REQUEST: Reproduce word for word the stretch of the DEVONthink performance passage from "I’m not complaining" through "on large archives.".

PROVIDED PASSAGE:
=-=-=-=-=

Because you’re experts on indexing, and because DEVONthink does indexing very well, it may not occur to you that anyone would want this, but here’s why I suggest it. Inevitably, DEVONthink’s performance is bound to reduce as the archive grows larger - and we are all gathering steadily larger archives: if you’re a scientist, you pile up preprints at a frightening rate, and then there are all the computer manuals, and… On my iMac G4 (1 GHz, 512MB of RAM) a collection of about 6000 text and PDF files running to 500 MB pushed DEVONthink over some kind of performance limit, probably because physical RAM became too small - the program became very sluggish, and then took over half an hour to quit, so that in the end I had to force quit. Browsing the data was fine, but adding new files now took impossibly long: maybe ten minutes to add another 1MB of text.

I’m not complaining here - indexing and cross-referencing 500 MB of text is not a small task. A faster computer might have made it an easier task. But my point is that it’s a task I didn’t need. I wanted the organisation and presentation side of DEVONthink, the elegant browser and the hierarchical groups, but I didn’t need the ability to search within all files simultaneously. What I’m asking for is the chance to sacrifice this in return for very much better performance on large archives.

=-=-=-=-=

DATA EXTRACT:
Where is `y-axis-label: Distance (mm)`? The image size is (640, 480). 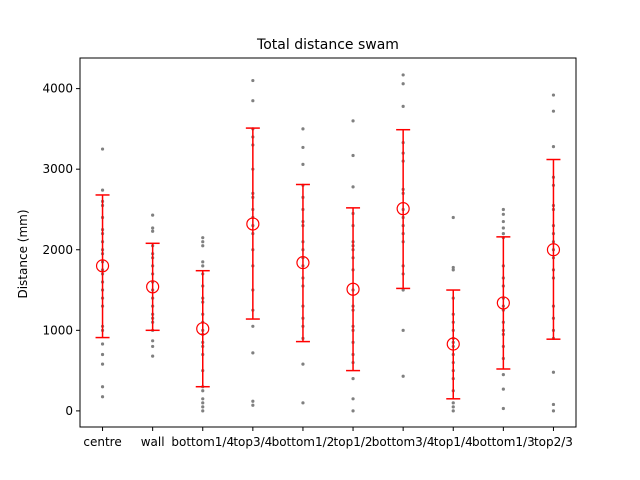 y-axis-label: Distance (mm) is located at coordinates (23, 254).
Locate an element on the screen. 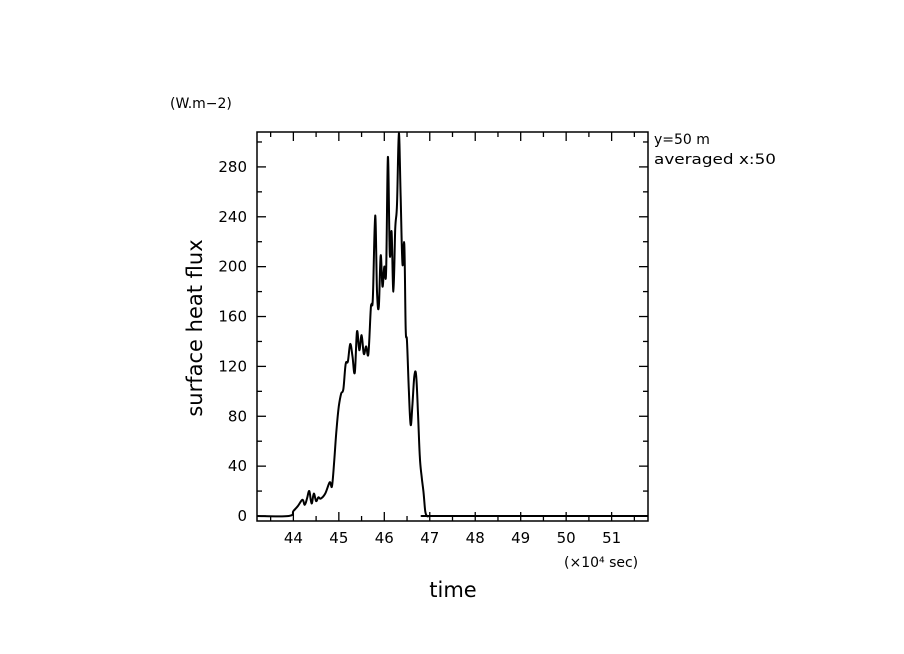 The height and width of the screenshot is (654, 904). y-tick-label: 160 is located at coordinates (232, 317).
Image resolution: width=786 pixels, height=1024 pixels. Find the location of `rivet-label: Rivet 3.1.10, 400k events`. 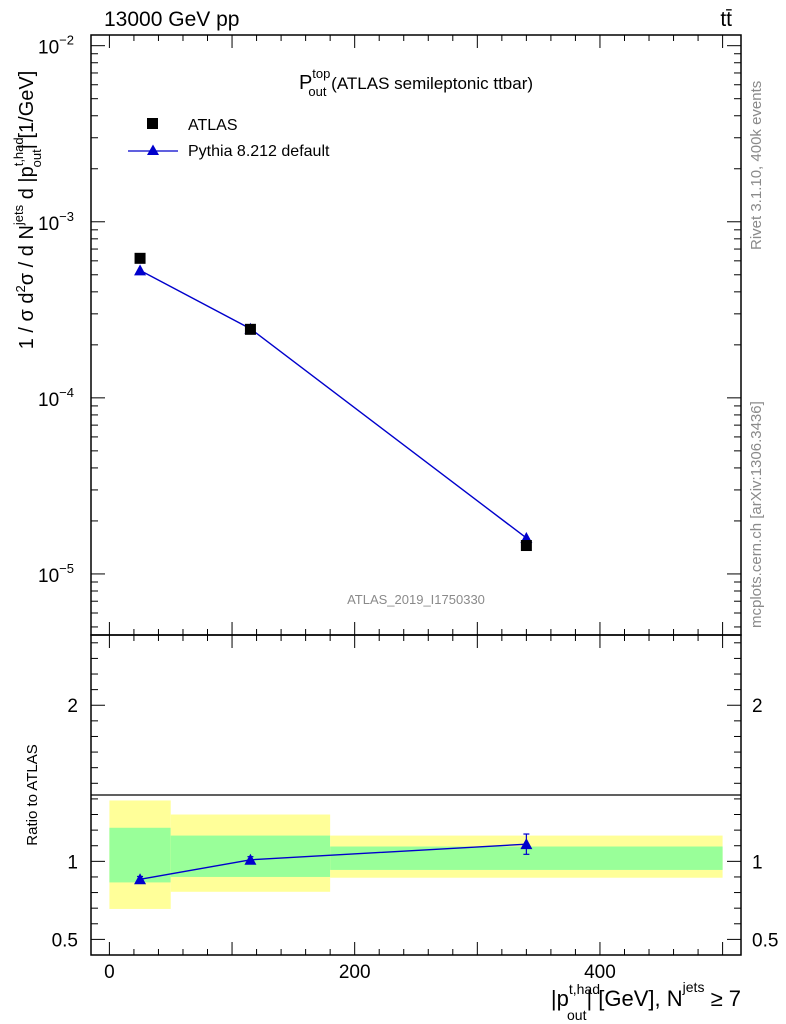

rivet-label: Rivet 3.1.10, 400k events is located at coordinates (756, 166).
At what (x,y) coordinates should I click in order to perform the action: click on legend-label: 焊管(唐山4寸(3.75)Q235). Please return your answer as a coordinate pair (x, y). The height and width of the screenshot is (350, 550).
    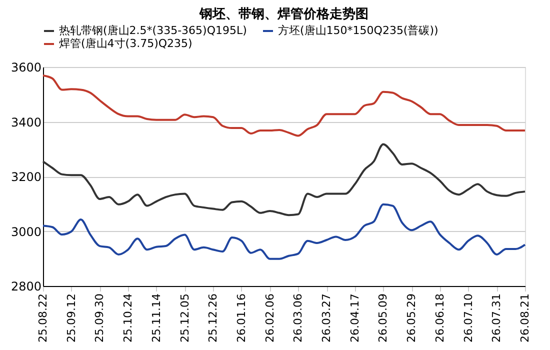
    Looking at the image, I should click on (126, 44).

=-=-=-=-=

TASK RESPONSE:
I’m not complaining here - indexing and cross-referencing 500 MB of text is not a small task. A faster computer might have made it an easier task. But my point is that it’s a task I didn’t need. I wanted the organisation and presentation side of DEVONthink, the elegant browser and the hierarchical groups, but I didn’t need the ability to search within all files simultaneously. What I’m asking for is the chance to sacrifice this in return for very much better performance on large archives.